LIME2 Rev.L lock-up freeze instability

Started by kimfaint, June 13, 2023, 04:56:47 AM

Previous topic - Next topic

kimfaint

We have about 160 devices deployed remotely that use an A20-OLinuXino-LIME2 Rev.E board.  They have all been very reliable, running 24/7 for many years now.

Last year we ordered some new boards and received Rev.L.  We needed to therefore move from the Debian 7 (wheezy) OS we were using to the latest Debian 11 (bullseye) OS due to the change in Ethernet chipset.  The new OS now runs on both the Rev.E boards and the Rev.L boards, both running our app (graphical information displayed on a HDMI connected display).

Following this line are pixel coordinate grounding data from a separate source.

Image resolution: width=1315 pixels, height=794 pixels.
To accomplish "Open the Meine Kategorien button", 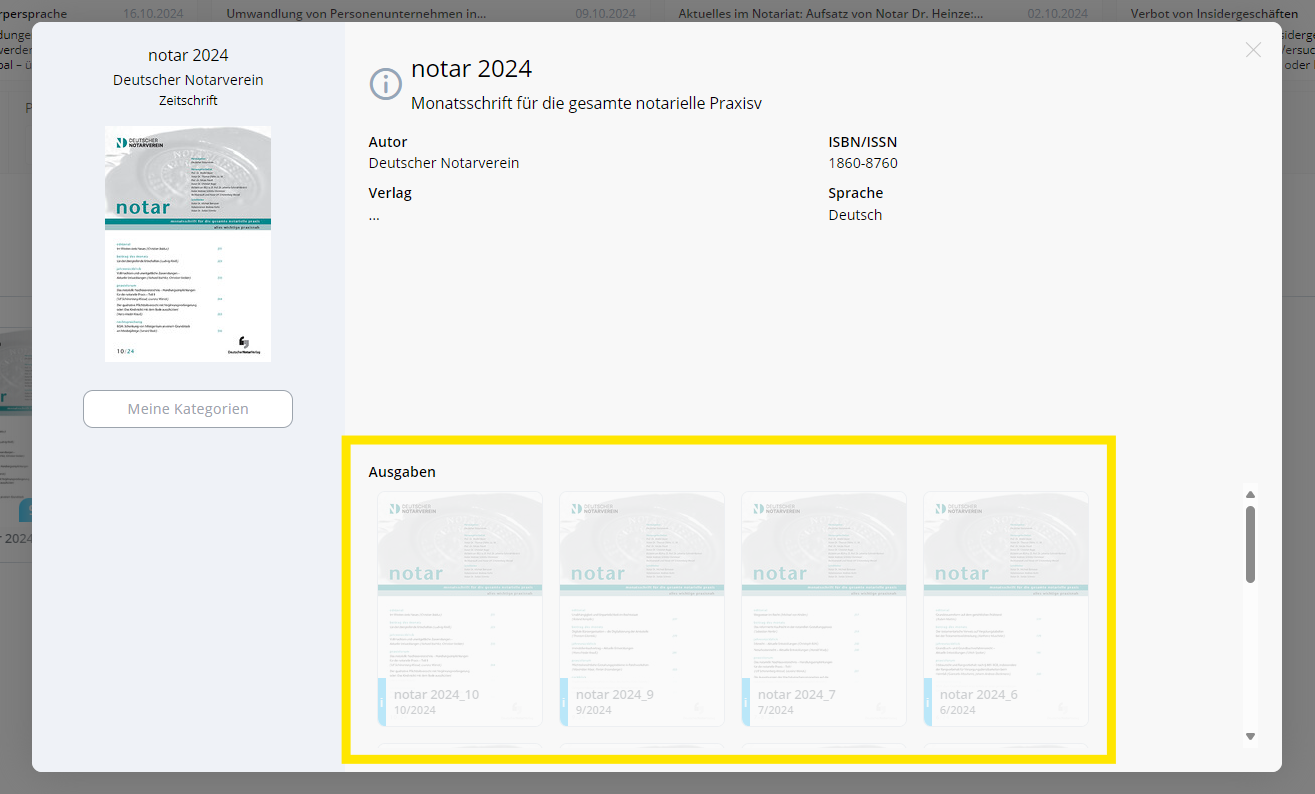I will [188, 409].
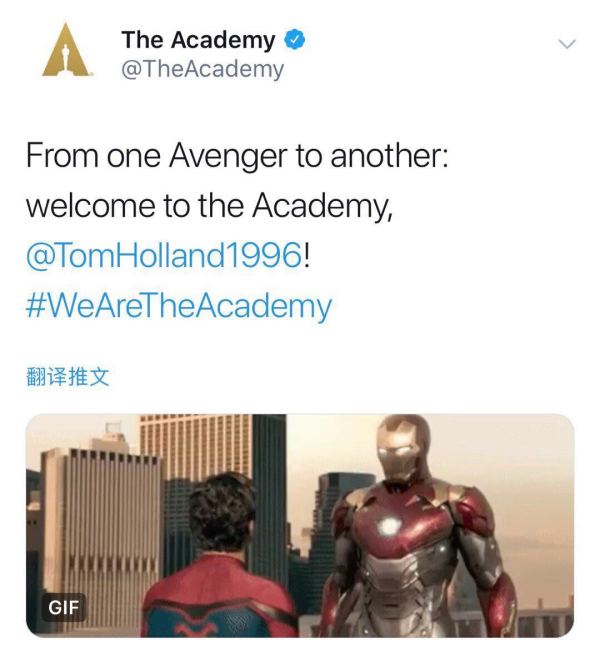Screen dimensions: 600x668
Task: Click the blue verified badge
Action: coord(294,40)
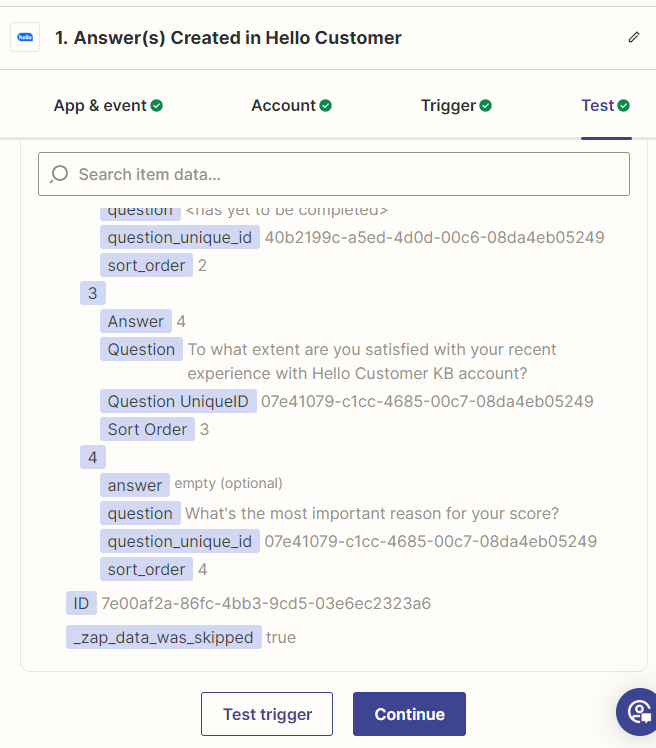656x748 pixels.
Task: Select item group number 4
Action: pos(93,457)
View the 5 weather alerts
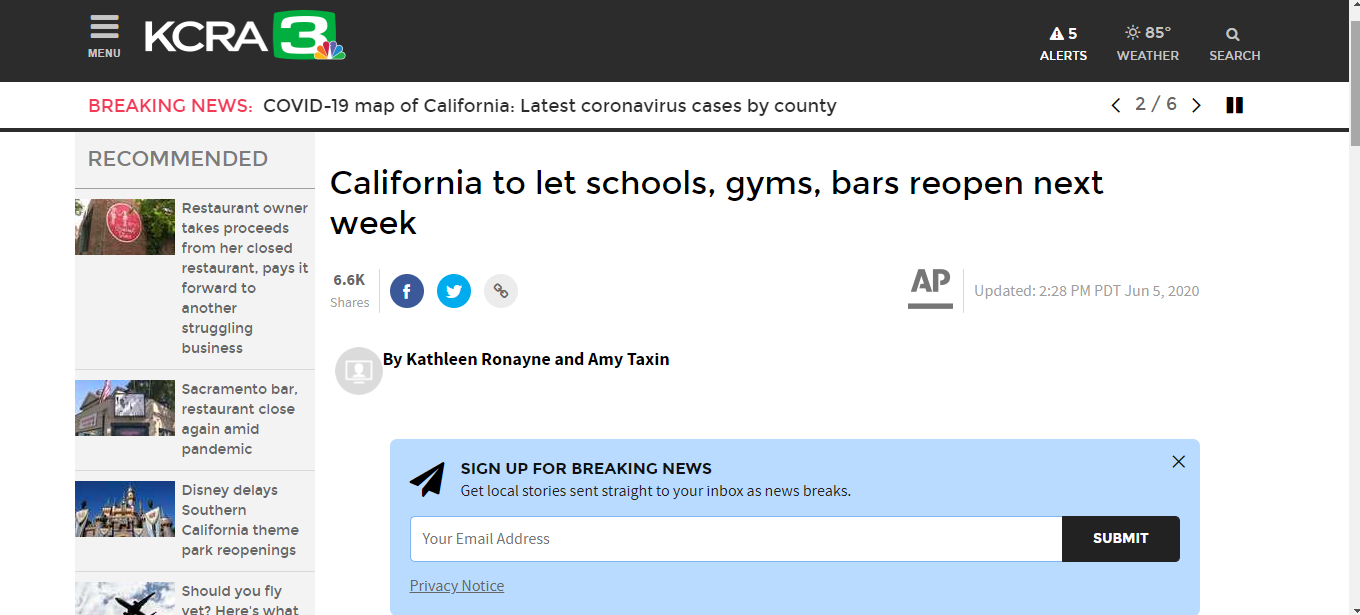This screenshot has width=1360, height=615. 1063,44
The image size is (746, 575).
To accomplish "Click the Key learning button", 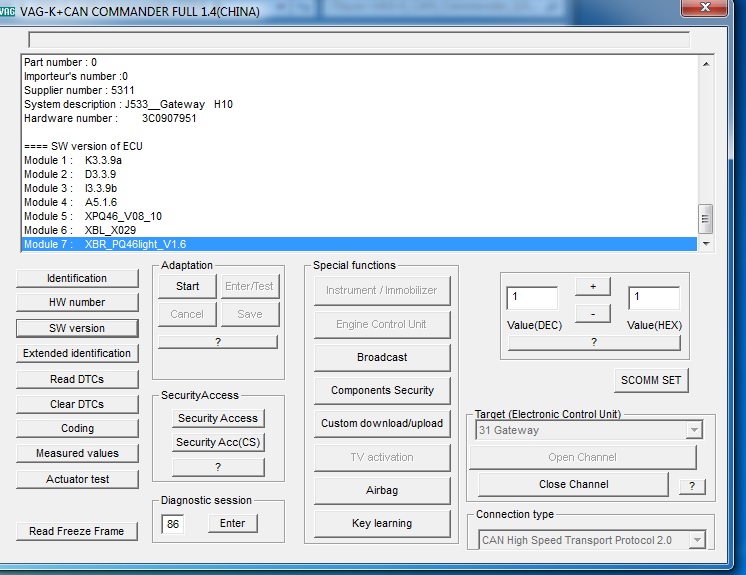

The Rev.E boards are still very stable.  With uptimes measured in months, only restarted when there is a power outage.  However most of the Rev.L boards are only running for anywhere from a few hours up to 2 weeks and then randomly the board seems to freeze and lock up.

We have ruled out environmental factors such as temperature and power supply as the cause because we have monitored the temperature and have a 4G modem connected to the same power supply, which remains up when these Olimex lockups occur.

We also have setup a Rev.E board and a Rev.L board on the bench, both powered from the same supply, both running the same OS and software.  The Rev.E board currently has an uptime > 40 days, the Rev.L board locks up every few days.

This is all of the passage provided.